While many species are vanishing, others are being more appropriately identified.

Several years ago, Rogers said, a researcher borrowed some crocodile material from the Carnegie to extract DNA that identified the specimen as a previously unknown species of Nile crocodile.

Turtles once lumped together under the name Graptemys now have more nuanced names to signify variations among them. Toads were once called Bufonidae, whether they were collected in Paraguay, Cameroon or Alabama. Detection methods since have identified 580 species in that family, and almost every toad in North America that used to be described as “Bufo” now have other names, Rogers said.

The museum’s most recent reptiles and amphibians came from Peru, where Jose Padial, the museum’s assistant curator of amphibians and reptiles, directed a crew into the Vilcabamba region early this year, trekking and camping through miles of Andean rain forest looking for specific frogs and snakes.

One such snake, of the species Erythrolamprus dorsocorallinus, swirls in its jar, displaying a jewelry-like mosaic of coral and blue with an underbelly pattern suggestive of a row of stubby piano keys.

Phyllomedusa bicolors, a deep green frog when alive, is dusky blue in its jar. Compared to most other frogs, its head is disproportionately big for its body. 

“Look at the closeness of his shoulder to his mouth,” Mr. Tonsor said, his finger on the side of the jar. “That has to do with how and what they eat and what they have to do to get their prey.”

A row of spots on the bicolor’s arms look like buttons on a fashionable pair of gloves, with four fingers that end in little knobs. The underside of the knobs are flat, with suction-like tips that allow it to climb and cling. These are features bioengineers might study to create robots that cling to and climb glass, Mr. Tonsor said.

“Most populations in these habitats are difficult to find,” said Mr. Padial. “Not that they are all rare, but it is hard to find frogs in a cloud forest. You get your ear tuned to hearing and listening for frogs.”

When it comes to snakes, they’re the ones with the strong sensors.

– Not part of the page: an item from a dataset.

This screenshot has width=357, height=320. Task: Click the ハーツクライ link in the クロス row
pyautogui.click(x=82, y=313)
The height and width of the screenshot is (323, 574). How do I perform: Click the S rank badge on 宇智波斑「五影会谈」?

“I was walking with my team to our campsite, in walking mode, not searching mode,” Mr. Padial said. “A bushmaster [one of the most venomous snakes in the world] stirred and moved to escape. My wife was filming for a documentary. I told her ‘Don’t move. It’s a bushmaster, it’s very dangerous,’ but it moved quickly away.”

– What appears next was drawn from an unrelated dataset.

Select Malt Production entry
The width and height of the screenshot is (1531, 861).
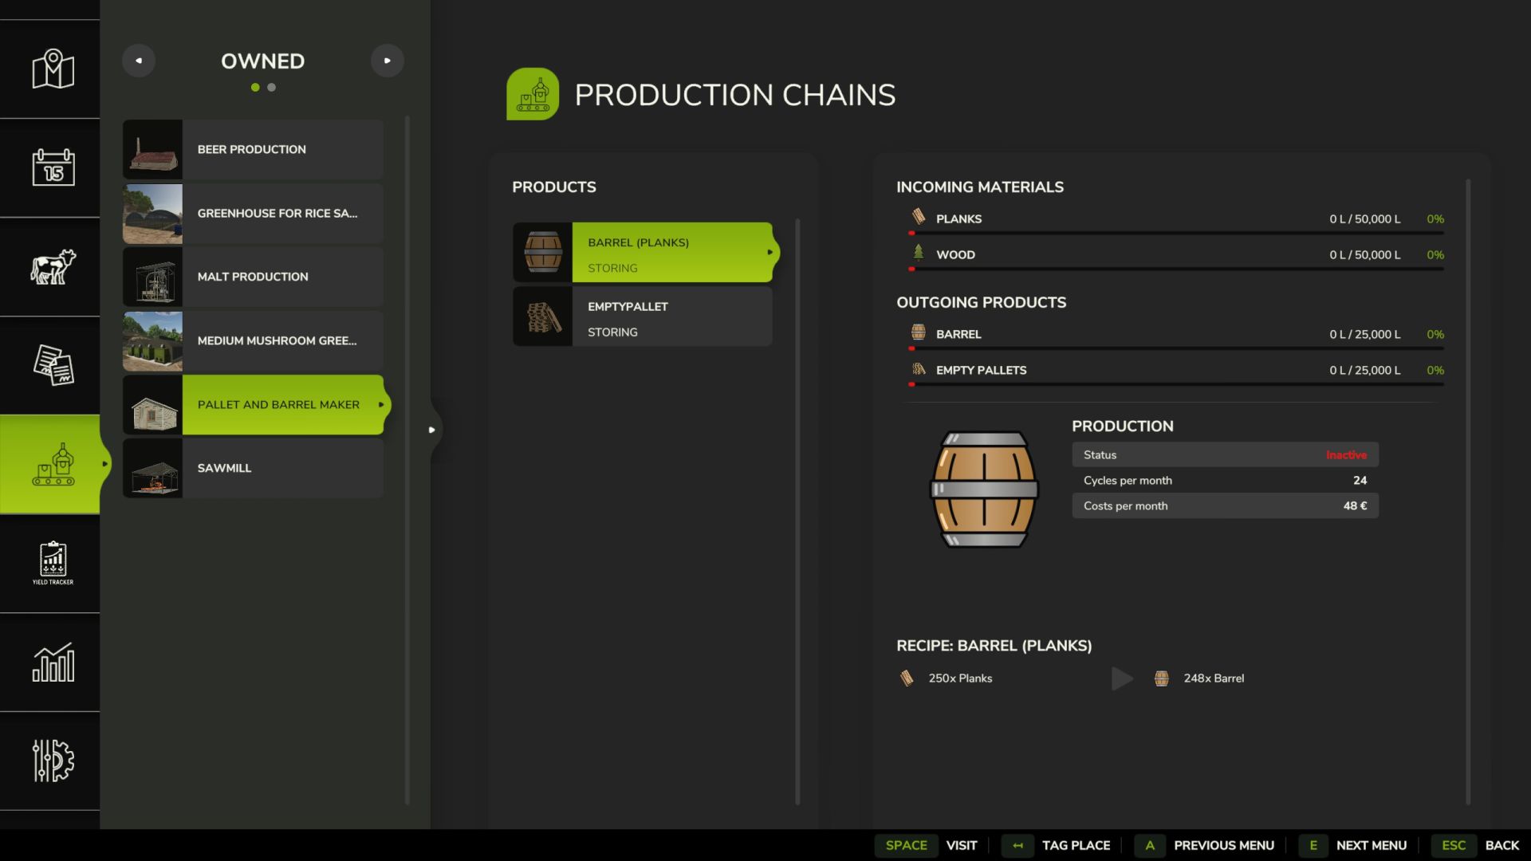coord(253,277)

He had no intention of collecting the bushmaster because it is well known, he said. But the dorsocorallinus is not, and there are not many in any collection.

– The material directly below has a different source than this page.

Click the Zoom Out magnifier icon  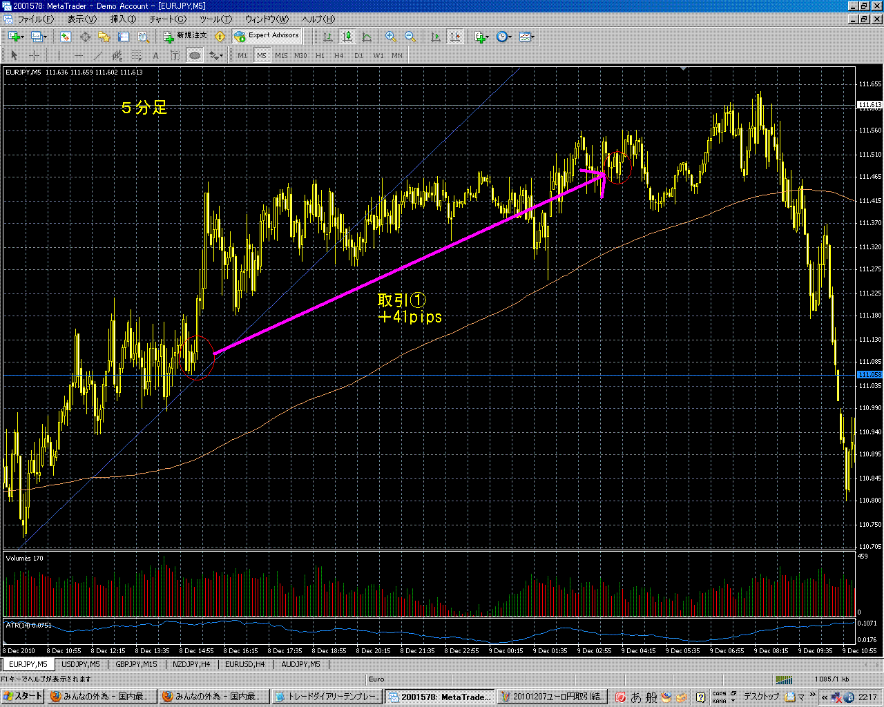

Mr. Padial said he rarely takes more than 10 specimen of any species on his trips, while early collectors took everything they could find because it was such an undertaking to mount an expedition. Data sharing has created less need to cull in large numbers, and funding from organizations such as UNESCO — the United Nations Educational, Scientific and Cultural Organization —  helps them share their catalogs with anyone doing research.

The benefit of having many old specimen of a species is that scientists can get a good reading of the evolutionary similarities and variations within each, Mr. Tonsor said. 

“We will lose 20 to 70 percent of all species over the next century because we are changing the climate too rapidly for species to evolve fast enough,” he said. “The greater the variation, the better chance they have” to adapt and evolve. 

“When we talk about environmental sustainability, we’re talking about sustaining an environment so new species can evolve.”